Fraywatch

Was It Always Thrush?

A Fray Editor bids farewell

Last week’s poetry selection from Robert Pinsky cast our readers upon the winter landscape of the English countryside with Thomas Hardy’s “The Darkling Thrush.” In his introduction, Pinsky argues that this elegiac piece of light verse may serve us well in this moment of transition, expressing our world-weary and half-futile effort to project hope upon the bleakest of landscapes. Professional poets, amateur wordsmiths, and appreciative readers came out to fling their souls upon the Poetry Fray, joining Pinsky in a remarkable discussion of the poem’s theme, structure, and technique. I found the ensuing talk of transitions and thresholds especially poignant as I listened in and searched for the words to use in this, my final Fraywatch column.

*PROVIDED RECORDS*.
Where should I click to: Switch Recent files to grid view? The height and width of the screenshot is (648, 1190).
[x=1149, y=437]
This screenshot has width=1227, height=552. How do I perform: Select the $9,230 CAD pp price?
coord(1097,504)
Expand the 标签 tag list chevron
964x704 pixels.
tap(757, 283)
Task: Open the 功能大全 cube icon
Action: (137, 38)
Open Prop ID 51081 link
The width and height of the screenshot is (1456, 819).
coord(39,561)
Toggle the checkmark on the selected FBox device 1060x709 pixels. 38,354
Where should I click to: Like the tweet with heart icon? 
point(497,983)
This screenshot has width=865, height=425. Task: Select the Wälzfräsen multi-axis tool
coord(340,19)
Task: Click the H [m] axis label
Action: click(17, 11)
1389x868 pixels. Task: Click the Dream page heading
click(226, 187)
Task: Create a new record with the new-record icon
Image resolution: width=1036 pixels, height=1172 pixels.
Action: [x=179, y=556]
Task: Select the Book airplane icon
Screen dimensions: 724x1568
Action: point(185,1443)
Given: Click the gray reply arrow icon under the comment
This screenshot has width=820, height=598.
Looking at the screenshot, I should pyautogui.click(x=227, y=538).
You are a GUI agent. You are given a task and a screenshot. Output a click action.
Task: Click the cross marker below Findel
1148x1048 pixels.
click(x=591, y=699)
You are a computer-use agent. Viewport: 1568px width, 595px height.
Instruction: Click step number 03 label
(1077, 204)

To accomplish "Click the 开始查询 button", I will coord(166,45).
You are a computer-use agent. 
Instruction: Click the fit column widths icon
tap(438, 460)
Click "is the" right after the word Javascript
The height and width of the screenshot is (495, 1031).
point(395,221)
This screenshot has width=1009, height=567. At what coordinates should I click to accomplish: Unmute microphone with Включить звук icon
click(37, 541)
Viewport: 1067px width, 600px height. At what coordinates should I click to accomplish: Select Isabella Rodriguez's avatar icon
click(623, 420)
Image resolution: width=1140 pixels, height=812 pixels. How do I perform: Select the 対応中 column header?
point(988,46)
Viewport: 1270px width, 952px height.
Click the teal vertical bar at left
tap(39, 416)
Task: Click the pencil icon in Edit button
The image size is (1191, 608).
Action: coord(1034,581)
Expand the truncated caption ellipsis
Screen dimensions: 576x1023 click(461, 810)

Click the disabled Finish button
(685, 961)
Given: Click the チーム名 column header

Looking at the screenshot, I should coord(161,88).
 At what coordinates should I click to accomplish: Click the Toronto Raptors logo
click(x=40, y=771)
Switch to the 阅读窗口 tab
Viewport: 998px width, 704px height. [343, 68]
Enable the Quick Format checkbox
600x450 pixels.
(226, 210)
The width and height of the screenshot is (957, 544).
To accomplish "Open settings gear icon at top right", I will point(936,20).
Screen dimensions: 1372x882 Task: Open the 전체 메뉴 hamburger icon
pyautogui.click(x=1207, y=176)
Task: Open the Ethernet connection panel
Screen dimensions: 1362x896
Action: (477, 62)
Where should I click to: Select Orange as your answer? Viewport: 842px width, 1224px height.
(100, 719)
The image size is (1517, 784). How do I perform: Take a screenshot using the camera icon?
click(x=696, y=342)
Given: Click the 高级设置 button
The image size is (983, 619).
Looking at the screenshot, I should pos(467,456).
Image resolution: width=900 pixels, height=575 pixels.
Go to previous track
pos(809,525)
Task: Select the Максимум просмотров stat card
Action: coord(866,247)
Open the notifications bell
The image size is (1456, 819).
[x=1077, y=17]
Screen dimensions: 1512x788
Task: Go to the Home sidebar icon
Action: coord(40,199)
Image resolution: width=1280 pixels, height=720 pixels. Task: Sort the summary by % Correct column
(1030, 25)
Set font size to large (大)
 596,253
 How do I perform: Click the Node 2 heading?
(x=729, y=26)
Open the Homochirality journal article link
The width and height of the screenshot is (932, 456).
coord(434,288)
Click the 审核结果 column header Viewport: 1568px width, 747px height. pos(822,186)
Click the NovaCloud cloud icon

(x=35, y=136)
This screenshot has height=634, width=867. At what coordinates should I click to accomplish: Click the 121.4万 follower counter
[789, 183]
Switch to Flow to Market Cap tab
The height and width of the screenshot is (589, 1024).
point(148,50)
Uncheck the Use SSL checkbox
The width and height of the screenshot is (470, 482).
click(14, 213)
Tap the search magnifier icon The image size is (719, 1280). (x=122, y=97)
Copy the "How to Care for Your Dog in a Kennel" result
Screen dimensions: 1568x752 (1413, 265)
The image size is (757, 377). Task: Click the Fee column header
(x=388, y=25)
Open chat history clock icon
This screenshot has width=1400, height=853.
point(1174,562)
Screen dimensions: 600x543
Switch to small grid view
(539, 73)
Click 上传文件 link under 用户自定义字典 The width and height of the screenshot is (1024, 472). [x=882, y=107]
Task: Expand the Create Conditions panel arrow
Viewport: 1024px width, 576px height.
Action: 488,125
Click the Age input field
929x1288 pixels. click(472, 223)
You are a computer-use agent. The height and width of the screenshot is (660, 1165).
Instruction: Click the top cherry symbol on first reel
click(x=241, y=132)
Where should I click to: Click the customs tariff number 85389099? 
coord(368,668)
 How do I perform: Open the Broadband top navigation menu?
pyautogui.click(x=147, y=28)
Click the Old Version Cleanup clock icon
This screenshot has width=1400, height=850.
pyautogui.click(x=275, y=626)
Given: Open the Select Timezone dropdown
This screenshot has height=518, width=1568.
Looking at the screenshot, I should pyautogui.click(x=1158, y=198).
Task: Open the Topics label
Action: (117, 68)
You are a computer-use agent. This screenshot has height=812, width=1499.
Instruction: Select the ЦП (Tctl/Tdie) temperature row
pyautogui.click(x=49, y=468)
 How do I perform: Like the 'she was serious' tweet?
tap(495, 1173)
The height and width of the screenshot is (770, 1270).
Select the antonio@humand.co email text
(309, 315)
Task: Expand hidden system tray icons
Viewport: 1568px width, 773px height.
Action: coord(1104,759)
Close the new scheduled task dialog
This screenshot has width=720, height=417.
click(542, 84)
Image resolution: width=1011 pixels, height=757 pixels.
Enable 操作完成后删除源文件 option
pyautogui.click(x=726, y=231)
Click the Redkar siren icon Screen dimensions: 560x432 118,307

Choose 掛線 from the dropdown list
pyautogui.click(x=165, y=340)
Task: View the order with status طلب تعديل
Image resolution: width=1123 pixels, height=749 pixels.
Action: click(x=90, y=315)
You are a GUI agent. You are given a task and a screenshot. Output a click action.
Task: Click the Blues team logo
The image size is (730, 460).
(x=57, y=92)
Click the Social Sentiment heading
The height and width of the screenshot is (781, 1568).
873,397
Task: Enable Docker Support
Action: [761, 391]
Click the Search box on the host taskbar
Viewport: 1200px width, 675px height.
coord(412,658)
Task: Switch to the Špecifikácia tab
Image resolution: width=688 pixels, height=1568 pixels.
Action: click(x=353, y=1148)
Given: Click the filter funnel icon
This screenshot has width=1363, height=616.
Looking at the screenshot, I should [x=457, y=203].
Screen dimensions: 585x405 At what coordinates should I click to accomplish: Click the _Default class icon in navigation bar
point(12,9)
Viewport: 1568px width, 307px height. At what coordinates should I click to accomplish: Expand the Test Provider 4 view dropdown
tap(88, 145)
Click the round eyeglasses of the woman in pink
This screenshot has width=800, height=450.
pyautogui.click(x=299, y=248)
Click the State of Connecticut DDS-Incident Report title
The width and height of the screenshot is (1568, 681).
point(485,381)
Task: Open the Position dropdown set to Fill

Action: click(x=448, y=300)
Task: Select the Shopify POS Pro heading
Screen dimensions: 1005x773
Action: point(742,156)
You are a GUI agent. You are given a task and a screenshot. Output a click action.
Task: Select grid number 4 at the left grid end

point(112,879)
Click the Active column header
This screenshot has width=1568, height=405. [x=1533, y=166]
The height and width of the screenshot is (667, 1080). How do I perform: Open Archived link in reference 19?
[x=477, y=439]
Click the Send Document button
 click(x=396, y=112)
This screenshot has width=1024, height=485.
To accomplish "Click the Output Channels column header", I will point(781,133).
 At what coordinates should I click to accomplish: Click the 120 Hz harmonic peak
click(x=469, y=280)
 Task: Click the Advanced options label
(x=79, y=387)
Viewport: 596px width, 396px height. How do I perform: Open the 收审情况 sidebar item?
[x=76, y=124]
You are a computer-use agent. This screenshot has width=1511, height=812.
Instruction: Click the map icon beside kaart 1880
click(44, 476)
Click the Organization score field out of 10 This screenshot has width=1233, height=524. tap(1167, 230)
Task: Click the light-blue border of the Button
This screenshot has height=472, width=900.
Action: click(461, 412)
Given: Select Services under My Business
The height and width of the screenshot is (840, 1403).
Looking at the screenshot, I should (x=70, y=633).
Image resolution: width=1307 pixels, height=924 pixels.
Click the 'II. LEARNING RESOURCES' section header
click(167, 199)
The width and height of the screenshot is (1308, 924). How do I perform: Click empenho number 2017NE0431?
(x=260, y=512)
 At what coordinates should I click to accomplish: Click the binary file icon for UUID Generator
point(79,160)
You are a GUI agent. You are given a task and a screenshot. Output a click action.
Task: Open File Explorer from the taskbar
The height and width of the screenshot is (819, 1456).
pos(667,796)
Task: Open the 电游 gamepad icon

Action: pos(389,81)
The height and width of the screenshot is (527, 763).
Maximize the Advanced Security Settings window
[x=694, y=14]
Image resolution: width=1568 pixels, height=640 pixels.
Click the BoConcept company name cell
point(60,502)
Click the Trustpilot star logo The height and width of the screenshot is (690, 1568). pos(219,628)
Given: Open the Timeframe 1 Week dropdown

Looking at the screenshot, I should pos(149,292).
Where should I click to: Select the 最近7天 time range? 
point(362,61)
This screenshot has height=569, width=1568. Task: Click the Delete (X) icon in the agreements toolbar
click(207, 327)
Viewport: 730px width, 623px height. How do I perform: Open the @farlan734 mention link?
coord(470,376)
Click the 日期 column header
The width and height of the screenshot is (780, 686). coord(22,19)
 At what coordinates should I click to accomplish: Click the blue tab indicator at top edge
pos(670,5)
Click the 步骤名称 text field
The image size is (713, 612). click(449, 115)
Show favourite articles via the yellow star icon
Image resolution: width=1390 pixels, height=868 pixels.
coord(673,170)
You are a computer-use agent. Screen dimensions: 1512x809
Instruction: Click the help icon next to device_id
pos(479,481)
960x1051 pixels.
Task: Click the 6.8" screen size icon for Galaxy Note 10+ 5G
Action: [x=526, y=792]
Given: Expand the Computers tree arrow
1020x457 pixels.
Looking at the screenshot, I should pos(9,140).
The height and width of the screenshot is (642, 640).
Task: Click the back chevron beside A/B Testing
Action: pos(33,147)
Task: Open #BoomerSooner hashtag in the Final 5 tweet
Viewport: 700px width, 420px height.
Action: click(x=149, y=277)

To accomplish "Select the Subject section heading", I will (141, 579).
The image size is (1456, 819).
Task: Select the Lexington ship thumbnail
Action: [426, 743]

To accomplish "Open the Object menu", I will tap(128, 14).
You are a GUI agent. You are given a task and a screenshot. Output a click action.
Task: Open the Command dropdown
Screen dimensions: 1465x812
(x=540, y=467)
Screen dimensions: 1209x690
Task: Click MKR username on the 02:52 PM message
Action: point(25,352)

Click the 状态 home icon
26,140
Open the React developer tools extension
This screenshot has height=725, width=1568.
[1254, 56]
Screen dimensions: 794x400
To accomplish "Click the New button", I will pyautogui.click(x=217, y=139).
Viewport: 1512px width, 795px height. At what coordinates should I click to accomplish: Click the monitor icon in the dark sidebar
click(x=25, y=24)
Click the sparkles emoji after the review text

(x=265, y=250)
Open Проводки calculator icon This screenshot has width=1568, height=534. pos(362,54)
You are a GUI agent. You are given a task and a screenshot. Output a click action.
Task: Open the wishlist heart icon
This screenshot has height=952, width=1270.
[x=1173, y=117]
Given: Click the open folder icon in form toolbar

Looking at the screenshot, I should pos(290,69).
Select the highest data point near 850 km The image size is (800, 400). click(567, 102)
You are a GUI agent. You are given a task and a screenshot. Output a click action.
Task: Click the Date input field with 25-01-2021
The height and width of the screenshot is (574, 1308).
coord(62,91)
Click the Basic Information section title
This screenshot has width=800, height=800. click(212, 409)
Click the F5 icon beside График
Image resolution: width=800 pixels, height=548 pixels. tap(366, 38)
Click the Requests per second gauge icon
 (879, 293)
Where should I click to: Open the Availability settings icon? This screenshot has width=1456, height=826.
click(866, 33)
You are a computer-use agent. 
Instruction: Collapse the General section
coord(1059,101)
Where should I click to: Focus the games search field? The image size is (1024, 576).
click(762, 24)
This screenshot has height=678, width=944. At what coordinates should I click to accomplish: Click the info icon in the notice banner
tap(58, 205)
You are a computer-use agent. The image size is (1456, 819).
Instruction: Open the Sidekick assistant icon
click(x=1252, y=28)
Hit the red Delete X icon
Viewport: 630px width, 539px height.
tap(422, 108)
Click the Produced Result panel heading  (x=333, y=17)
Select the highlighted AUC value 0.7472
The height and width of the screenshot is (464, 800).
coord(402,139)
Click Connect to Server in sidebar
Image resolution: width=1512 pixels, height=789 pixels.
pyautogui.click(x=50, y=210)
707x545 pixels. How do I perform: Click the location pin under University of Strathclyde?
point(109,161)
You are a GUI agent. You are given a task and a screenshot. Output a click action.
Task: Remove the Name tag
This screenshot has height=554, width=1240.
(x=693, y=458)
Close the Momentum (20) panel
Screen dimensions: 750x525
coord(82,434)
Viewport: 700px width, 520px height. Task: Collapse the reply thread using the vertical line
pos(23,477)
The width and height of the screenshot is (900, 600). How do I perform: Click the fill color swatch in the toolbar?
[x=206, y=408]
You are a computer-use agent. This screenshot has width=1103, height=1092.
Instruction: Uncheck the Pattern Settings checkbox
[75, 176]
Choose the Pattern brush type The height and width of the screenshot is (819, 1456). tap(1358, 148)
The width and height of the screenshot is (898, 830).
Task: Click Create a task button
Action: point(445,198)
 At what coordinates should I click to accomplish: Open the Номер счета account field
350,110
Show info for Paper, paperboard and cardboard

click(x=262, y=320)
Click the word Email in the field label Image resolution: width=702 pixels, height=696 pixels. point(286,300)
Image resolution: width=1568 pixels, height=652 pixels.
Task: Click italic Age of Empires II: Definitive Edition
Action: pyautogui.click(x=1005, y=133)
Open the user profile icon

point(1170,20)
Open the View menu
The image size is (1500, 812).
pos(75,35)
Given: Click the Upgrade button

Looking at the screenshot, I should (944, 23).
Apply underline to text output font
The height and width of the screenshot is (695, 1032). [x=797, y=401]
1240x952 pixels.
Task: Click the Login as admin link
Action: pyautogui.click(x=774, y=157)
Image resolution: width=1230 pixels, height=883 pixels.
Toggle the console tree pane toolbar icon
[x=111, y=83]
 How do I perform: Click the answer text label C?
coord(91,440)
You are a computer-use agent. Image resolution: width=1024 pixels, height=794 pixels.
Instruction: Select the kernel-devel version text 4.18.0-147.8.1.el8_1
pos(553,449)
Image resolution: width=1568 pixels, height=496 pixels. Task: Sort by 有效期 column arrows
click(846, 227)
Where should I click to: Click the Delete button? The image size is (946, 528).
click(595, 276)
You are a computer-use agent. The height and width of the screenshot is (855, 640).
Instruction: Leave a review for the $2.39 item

*INSTRUCTIONS*.
A. In the listing, copy everything from the line containing "Task: Select the Book airplane icon" down to the line containing "should pyautogui.click(x=227, y=538).", including both of those lines and leaving each line unchanged.
B. Write the next part of the farewell Fraywatch column, picking up right after its last sentence.

*EXPECTED RESPONSES*.
A.
Task: Select the Book airplane icon
Screen dimensions: 724x1568
Action: point(185,1443)
Given: Click the gray reply arrow icon under the comment
This screenshot has width=820, height=598.
Looking at the screenshot, I should pyautogui.click(x=227, y=538).

B.
What strikes me is how complex and obsessive Hardy’s fascination with boundaries is here. He sets himself on thresholds of time—large ones, the turn from the 19th to the 20th century, and, more local ones, the transition from day to night. He also positions himself between spatial axes, leaning, and thus neither fully upright nor prone, and on a spatial threshold—the gate. These checks, borders and encountered limits, the varying points of demarcation and contrast, some of which the reader only notices subliminally at first, are what bank up the emotion which is suddenly, almost violently released in that shining word “illimited”. Hardy uses these subtle chafings at self-imposed limits to show his words stretching, deliberately ineffectually, towards the ineffable which can, if conditions are right, be intuited but not spoken. Perhaps that’s what modern poetry is? A via negativa, a lonely haunting of once-sacred spots, an overhearing of a strange, unsanctioned music which might or might not any longer be redemptive, a “desolate” searching in the fading light for numinous signs? The authenticity of the experience in “The Darkling Thrush”, as in so many Hardy poems, comes not from fulfillment but doubt, not from messages but withholdings, from a mind showing how it is possible to dwell in uncertainties, to find beauty in absences and, if they are seized hold of in language acutely enough, poetry in the very feelings of finitude, incomprehension and unawareness.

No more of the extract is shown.